[Javascript] Passing variables from one page to another

John Warner john at jwarner.com
Thu Dec 28 08:29:23 CST 2006


> My apology for sloppy wording -- I think you knew what I meant.

I don't agree with you here. I seriously believe after spending a
paragraph or so on a topic that actually had nothing to do with the
problem at hand, that your wording error sailed completely over his
head. Otherwise why make an issue of clumsy phrasing which we are all
guilty of from time to time. No, you give the poster too much credit
with your reply here. Anytime a question such as yours devolves into a
discussion of statefulness, the poster has missed the point of the
question totally and is likely a newly minted (sp intentional) CS major
who has to show off that lecture from last semester.

John Warner


> -----Original Message-----
> From: javascript-bounces at LaTech.edu 
> [mailto:javascript-bounces at LaTech.edu] On Behalf Of tedd
> Sent: Thursday, December 28, 2006 9:18 AM
> To: [JavaScript List]
> Subject: Re: [Javascript] Passing variables from one page to another
> 
> 
> At 1:42 PM -0500 12/27/06, Matt Warden wrote:
> >On 12/27/06, tedd <tedd at sperling.com> wrote:
> >>There are several ways that I can pass variables between 
> pages in php, 
> >>such as to use sessions or cookies, but those are required 
> because the 
> >>operations are server-side and thus stateless.
> >
> >There is nothing about server-side that makes it stateless.
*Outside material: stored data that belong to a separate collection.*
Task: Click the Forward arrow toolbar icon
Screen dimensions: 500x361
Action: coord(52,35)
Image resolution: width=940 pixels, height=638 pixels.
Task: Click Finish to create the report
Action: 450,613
The 
> >interaction between client and server is what is stateless, 
> thus things 
> >are stateless from the perspective of the client as well (it must 
> >maintain state itself).
> 
> My apology for sloppy wording -- I think you knew what I meant.
> 
> The "operation" I'm addressing here is going from page to page (i.e., 
> interaction between client and server) which on the server-side is 
> stateless. I understand the server-side has to deal with different 
> requests coming from many different users at nearly the same time and 
> as such, it has to be stateless.
> 
> However, but I never considered client-side stateless because it's 
> client-side (I realize that I'm wrong, but just don't know why).
> 
> I thought that javascript being client-side and having to deal with 
> only one user might be different. After all, it is only one user 
> using one browser running javascript, right?
> 
> So, where's the problem with javascript keeping variables 
> alive between pages?
> 
> Thanks in advance for the upcoming education.